## Your objective:
From the entries below, please output exactly the lines starting at the one containing "The width and height of the screenshot is (1036, 479)." and ending at the one containing "Click the file", both included.

## Material shown:
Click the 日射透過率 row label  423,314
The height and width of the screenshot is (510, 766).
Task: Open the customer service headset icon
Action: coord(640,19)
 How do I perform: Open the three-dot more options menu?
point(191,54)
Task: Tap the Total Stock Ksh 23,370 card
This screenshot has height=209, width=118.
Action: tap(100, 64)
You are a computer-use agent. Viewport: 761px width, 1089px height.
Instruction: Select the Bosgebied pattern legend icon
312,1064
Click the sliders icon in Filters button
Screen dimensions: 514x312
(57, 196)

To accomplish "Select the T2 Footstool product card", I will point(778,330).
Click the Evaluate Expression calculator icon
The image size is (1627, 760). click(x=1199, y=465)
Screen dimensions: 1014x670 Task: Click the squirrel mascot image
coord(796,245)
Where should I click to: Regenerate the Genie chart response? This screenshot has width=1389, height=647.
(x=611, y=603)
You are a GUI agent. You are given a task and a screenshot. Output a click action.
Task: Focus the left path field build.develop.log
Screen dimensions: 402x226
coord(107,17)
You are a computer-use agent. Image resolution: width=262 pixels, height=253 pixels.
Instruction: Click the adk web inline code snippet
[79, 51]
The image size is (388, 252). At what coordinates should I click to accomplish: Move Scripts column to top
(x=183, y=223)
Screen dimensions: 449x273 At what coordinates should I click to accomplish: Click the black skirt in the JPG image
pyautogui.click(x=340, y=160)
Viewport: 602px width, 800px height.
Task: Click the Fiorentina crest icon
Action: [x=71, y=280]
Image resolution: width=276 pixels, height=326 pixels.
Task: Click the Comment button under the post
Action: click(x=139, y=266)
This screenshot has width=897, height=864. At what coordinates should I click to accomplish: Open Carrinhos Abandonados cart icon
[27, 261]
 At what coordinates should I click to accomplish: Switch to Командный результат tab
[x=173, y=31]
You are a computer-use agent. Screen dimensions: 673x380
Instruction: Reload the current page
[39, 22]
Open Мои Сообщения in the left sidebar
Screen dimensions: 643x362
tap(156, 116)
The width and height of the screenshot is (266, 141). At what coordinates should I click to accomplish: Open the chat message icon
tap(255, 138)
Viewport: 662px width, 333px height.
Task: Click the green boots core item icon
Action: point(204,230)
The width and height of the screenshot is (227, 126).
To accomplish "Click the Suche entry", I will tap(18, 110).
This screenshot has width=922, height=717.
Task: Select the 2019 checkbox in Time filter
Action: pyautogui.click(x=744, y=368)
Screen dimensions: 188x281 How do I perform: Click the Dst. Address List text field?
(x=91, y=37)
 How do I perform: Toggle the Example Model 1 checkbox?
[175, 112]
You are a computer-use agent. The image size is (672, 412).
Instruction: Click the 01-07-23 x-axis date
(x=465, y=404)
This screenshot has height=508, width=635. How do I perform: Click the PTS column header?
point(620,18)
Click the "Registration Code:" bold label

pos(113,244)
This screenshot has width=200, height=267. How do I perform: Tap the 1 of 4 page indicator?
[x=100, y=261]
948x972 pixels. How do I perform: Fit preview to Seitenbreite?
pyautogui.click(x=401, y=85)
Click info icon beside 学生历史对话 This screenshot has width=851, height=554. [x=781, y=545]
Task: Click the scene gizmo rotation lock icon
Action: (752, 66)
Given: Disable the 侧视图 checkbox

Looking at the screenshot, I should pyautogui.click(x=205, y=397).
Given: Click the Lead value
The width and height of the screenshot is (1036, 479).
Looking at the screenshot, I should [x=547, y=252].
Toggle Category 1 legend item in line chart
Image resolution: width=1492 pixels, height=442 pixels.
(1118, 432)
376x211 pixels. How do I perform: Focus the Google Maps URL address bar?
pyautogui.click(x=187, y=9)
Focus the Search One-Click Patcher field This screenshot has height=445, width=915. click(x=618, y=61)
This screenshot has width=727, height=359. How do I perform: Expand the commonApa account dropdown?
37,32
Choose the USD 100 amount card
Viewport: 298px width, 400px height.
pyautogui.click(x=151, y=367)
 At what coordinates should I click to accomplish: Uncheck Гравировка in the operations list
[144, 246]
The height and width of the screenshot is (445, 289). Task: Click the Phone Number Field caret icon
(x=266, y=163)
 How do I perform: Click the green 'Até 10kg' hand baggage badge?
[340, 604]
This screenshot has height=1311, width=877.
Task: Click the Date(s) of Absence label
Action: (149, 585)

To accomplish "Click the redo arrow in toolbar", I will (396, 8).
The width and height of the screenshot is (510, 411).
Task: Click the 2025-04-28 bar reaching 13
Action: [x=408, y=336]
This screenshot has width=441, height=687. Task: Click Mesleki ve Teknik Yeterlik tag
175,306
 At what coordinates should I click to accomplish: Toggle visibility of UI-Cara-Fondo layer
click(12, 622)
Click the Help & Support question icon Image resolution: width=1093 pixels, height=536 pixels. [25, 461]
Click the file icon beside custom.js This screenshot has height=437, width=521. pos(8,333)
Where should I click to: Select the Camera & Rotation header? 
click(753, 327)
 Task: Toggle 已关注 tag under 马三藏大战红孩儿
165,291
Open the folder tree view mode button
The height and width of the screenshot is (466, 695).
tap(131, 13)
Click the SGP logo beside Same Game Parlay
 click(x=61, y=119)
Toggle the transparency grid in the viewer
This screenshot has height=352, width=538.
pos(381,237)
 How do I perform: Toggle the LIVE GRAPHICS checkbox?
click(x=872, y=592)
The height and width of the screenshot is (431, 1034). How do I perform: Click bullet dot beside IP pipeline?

## Output of the task:
The width and height of the screenshot is (1036, 479).
Looking at the screenshot, I should [x=547, y=252].
Toggle Category 1 legend item in line chart
Image resolution: width=1492 pixels, height=442 pixels.
(1118, 432)
376x211 pixels. How do I perform: Focus the Google Maps URL address bar?
pyautogui.click(x=187, y=9)
Focus the Search One-Click Patcher field This screenshot has height=445, width=915. click(x=618, y=61)
This screenshot has width=727, height=359. How do I perform: Expand the commonApa account dropdown?
37,32
Choose the USD 100 amount card
Viewport: 298px width, 400px height.
pyautogui.click(x=151, y=367)
 At what coordinates should I click to accomplish: Uncheck Гравировка in the operations list
[144, 246]
The height and width of the screenshot is (445, 289). Task: Click the Phone Number Field caret icon
(x=266, y=163)
 How do I perform: Click the green 'Até 10kg' hand baggage badge?
[340, 604]
This screenshot has height=1311, width=877.
Task: Click the Date(s) of Absence label
Action: (149, 585)

To accomplish "Click the redo arrow in toolbar", I will (396, 8).
The width and height of the screenshot is (510, 411).
Task: Click the 2025-04-28 bar reaching 13
Action: [x=408, y=336]
This screenshot has width=441, height=687. Task: Click Mesleki ve Teknik Yeterlik tag
175,306
 At what coordinates should I click to accomplish: Toggle visibility of UI-Cara-Fondo layer
click(12, 622)
Click the Help & Support question icon Image resolution: width=1093 pixels, height=536 pixels. [25, 461]
Click the file icon beside custom.js This screenshot has height=437, width=521. pos(8,333)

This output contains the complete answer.